Modern digitizers are very linear indeed and can be used to measure
signal amplitudes over a range in excess of 120dB with relative
accuracy far better than an S meter over most of that range, and still
considerably better even at the bottom end of the range. It doesn't
even take a huge number of bits in the digitization to do it; consider
that a typical delta-sigma ADC is a one-bit converter followed by lots
of processing gain.
The way it can be done "on the cheap" is to use a calibrated attenuator
and a single known signal level. Then you compare your known signal
level with the unknown, adjusting the attenuator to bring your
(typically large) signal down to the same amplitude as the unknown.

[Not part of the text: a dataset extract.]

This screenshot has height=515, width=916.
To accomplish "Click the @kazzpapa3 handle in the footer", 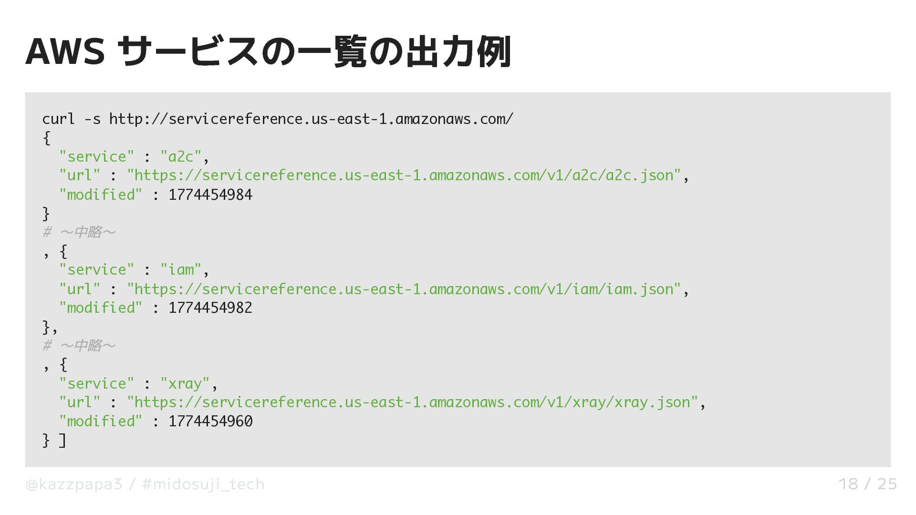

For S-meter levels of accuracy, linear non-AGC'd stages feeding one of
the RF power detectors from Analog Devices, Linear Technology or others
will work fine. Most of them have an output voltage proportional to
the log of the input voltage, and so can be calibrated to read dB
linearly on a linear meter scale. If your receiver has a good front
end, it shouldn't need AGC up through the filter following the mixer,
and you could pick off there after the filter to drive the meter
circuit. That seems overkill, but it would get you a _good_ S-meter.
Then you'd have to calibrate out the front-end gain at least per band,
assuming you have at least some front end filtering that doesn't have
the same gain (loss) on each band.
Field strength meters that accurately measure an RF electromagnetic
field are basically spectrum analyzers fed by calibrated antennas.
That may be beyond what you wanted to know or do, but it should give
you a pretty accurate picture of how modern commercial gear actually
does make RF voltage measurements. You could add calibration (for
absolute amplitude accuracy as well as spectral flatness) to all that
as a whole 'nuther topic, though. For example, the amplitude
characteristics of any filters the signal passes through in the
spectrum analyzer must be properly accounted for, as must temperature
drifts in instruments with high accuracy.